The reason I say Roger “apparently” grew up in Los Angeles is that neither the character nor the film seems to have a shred of familiarity with the city.  Perhaps if I had never been to the place I now call my home, this wouldn’t bother me as much.  But this indifference to the geography of a place has always rubbed me the wrong way in movies and Los Angeles always seems to get the worst of it.  In case you have seen

Greenberg and you haven’t been to this city, let me clear something up: if a person’s apartment is in Culver City then that person does not live within walking distance of Musso & Frank.  Also, only Hollywood assholes and tourists have lunch at Musso & Frank in the middle of the week.In Baumbach’s mind and, at one point, in his lead character’s words,

Greenberg is about living a life you hadn’t planned on and readjusting your expectations of yourself to the disappointments of reality, which is a truly interesting idea that is ripe for exploration.  Roger, though, is never as sad a man as he’s meant to be because the director seems to be subconsciously convinced that he’s still as cool as I would’ve thought he was when I was 15.

Restrepo
Even though our military invaded Afghanistan first, there have been far more documentaries about Iraq in the last ten years.  Perhaps that’s because the Iraq invasion was entered into with far shakier justification and therefore stokes greater ire.That would explain why the makers of Restrepo did not make a muck-raking or even overtly political movie.  If this film has an agenda at all, it is decidedly a pro-troops one.  Never before attempted, let alone succeeded, painting a sympathetic portrait of what types of people join the military and what the military in general and war in particular does to them.

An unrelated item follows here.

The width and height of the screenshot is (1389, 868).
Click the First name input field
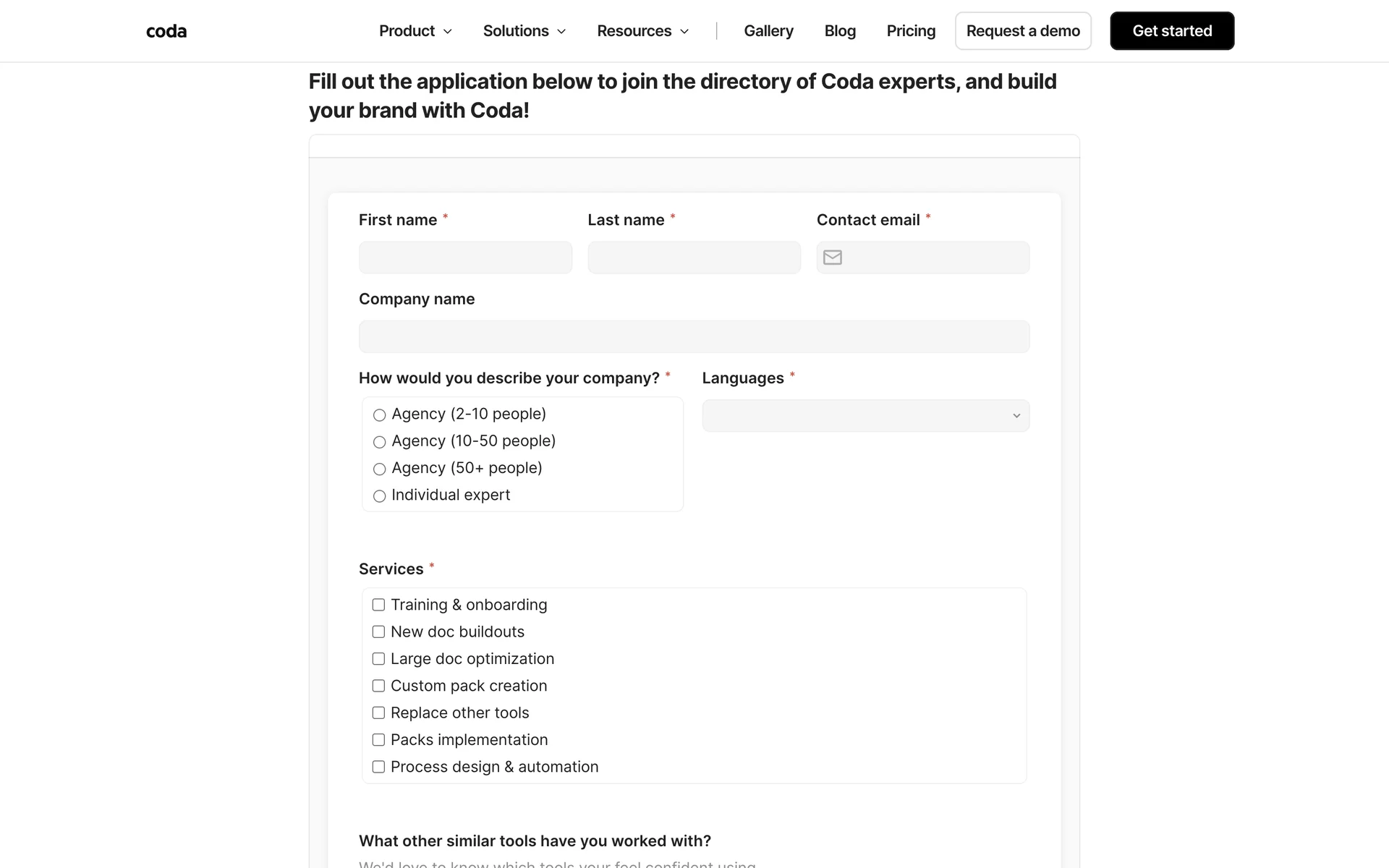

They may process the death of a friend more matter-of-factly than we civilians would but they are not cold, programmed machines.  On the other hand, they are at least partially there for the purpose of killing people and they have to do their job well.  Never has a film presented taken such a warmly humanist approach to depicting trained killers.  Nothing will haunt you after watching the film as much as how you shared in the triumphant joy these men feel after having successfully ended the life of an enemy.

You don’t have to marvel at the actions of the soldiers in Restrepo and wonder how you would’ve reacted in the same situation.  Because, by the end of the documentary, you know that you would have reacted the same way they did, as a human being enjoying the company of her or his friends and doing her or his job.

Green Zone
As I mentioned last week in a Movie Recommendation, Paul Greengrass began his feature film career with
Bloody Sunday, a telling of the 1972 massacre of Irish protesters by British military.  The docudrama style of that film gave it a sickening urgency and, for better or worse, Greengrass has made that shaky, ground-level presentation his calling card on every film since.A realistic approach to a film’s aesthetics works best when it’s matched by realism in the screenplay and the performances of the cast.  In a film like Green Zone, however, it only serves to contrast and make more apparent the already overwhelming phoniness of pretty much everything that’s going on.

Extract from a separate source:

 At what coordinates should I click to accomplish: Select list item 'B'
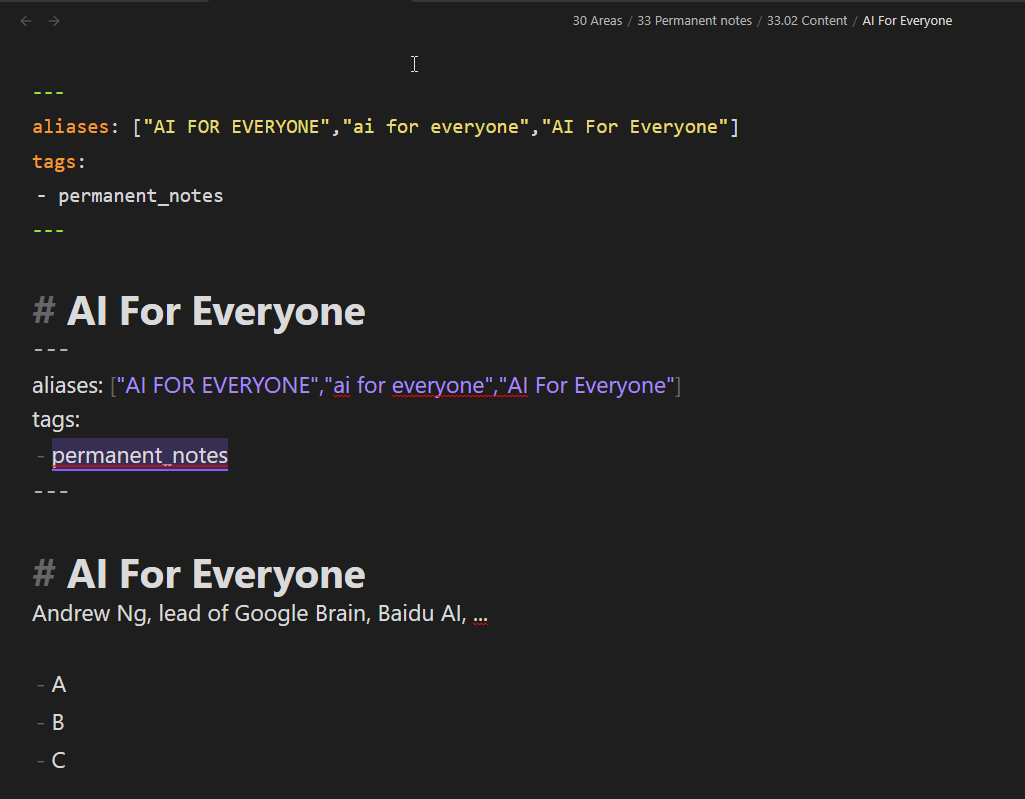59,723
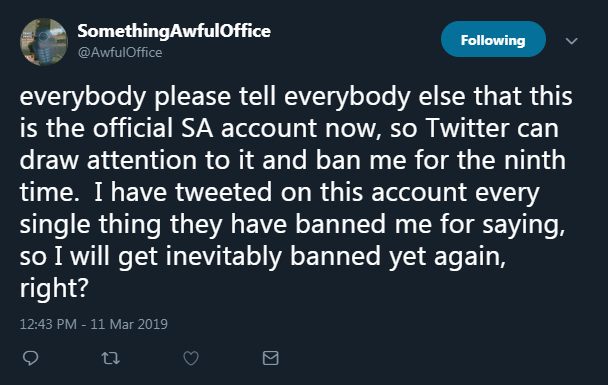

It’s understandable that those who believe (as I do) that President George W. Bush and his administration lied to us and cajoled us into a pointless war in Iraq would want to take temporary solace in a dream where there are easily identifiable villains and dedicated patriots to battle them.  But Greg Kinnear’s State department man is so hollow and sniveling in his malevolence and Matt Damon’s army guy (seriously, I don’t know what to call him; he doesn’t seem to have to answer to any authority I can pinpoint) is so reflexively moral, the movie ends up being like a fantasy too convenient and implausible to even masturbate to.